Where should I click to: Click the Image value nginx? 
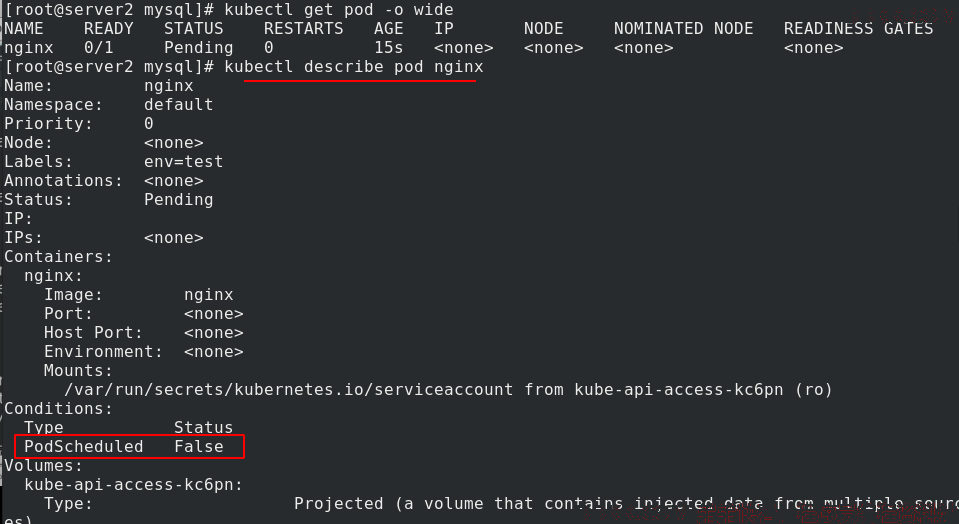point(209,295)
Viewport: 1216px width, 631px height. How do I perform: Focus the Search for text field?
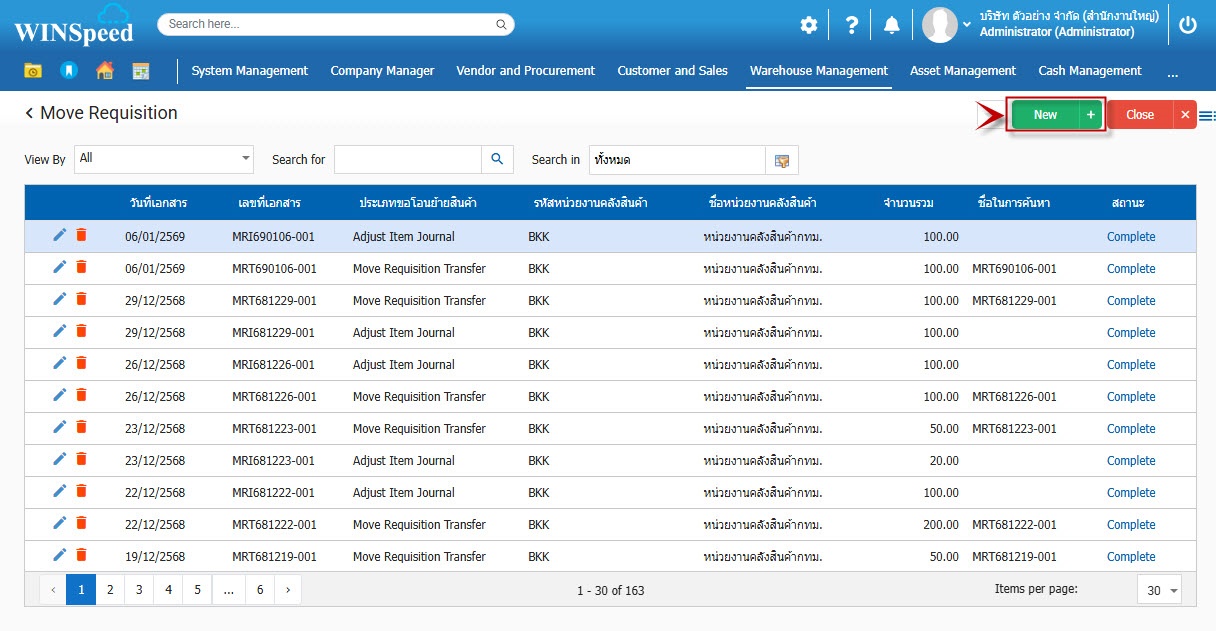point(408,159)
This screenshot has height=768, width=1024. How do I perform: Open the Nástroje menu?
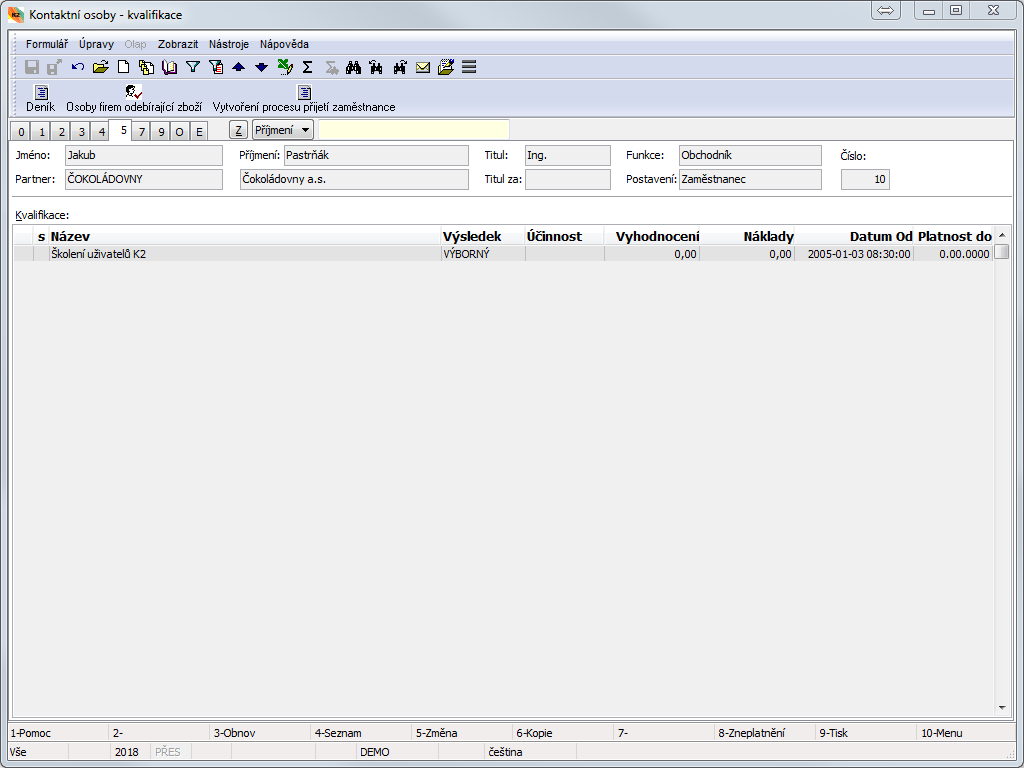point(229,44)
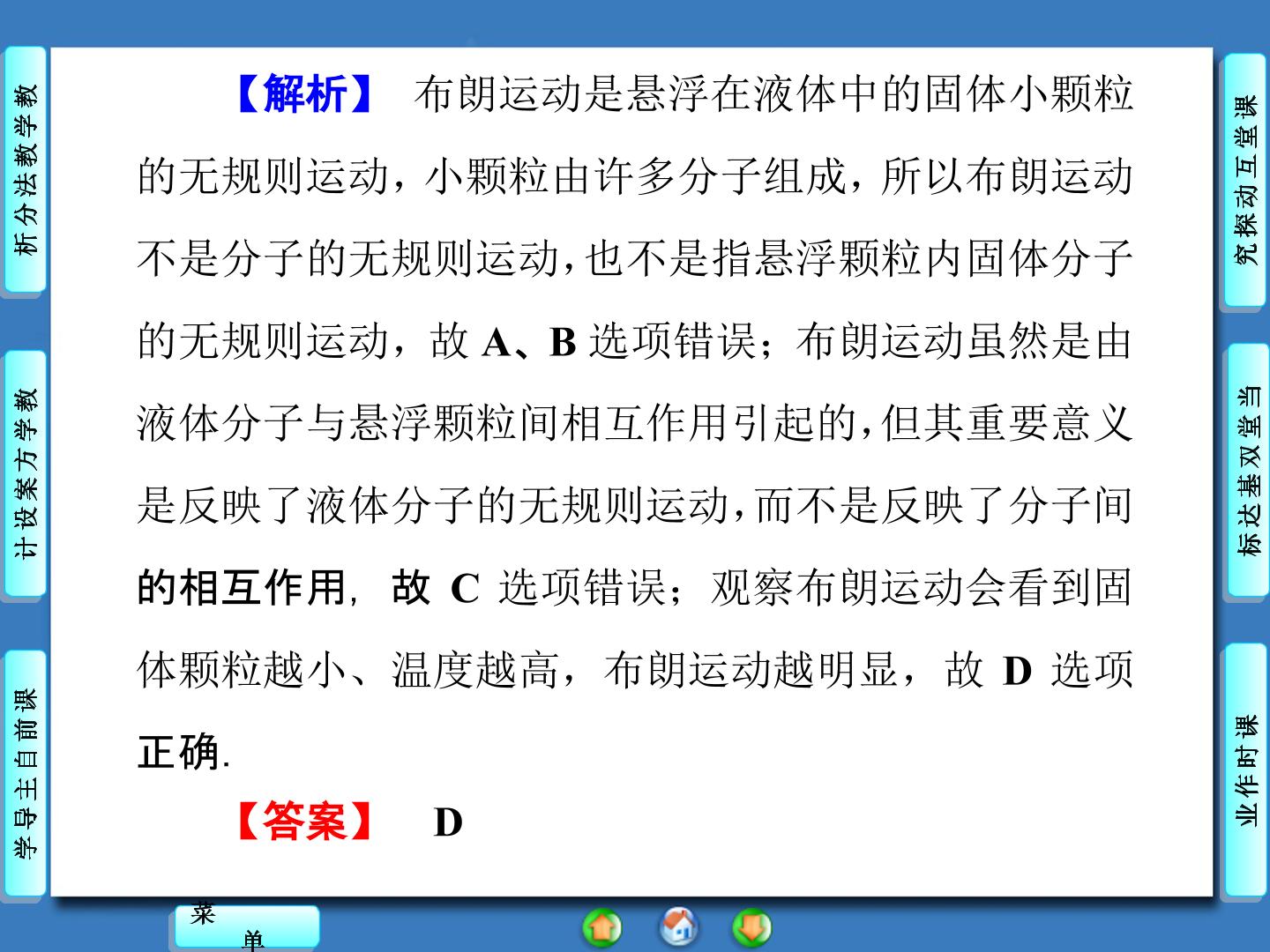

◇ ◇ ◇

Exercise details: Copy the entries above verbatim. Pictures do not belong in the copy.

Reply to the exercise:
Where should I click to: Click the Image value nginx? 
point(209,295)
Viewport: 1216px width, 631px height. How do I perform: Focus the Search for text field?
point(408,159)
This screenshot has height=768, width=1024. How do I perform: Open the Nástroje menu?
point(229,44)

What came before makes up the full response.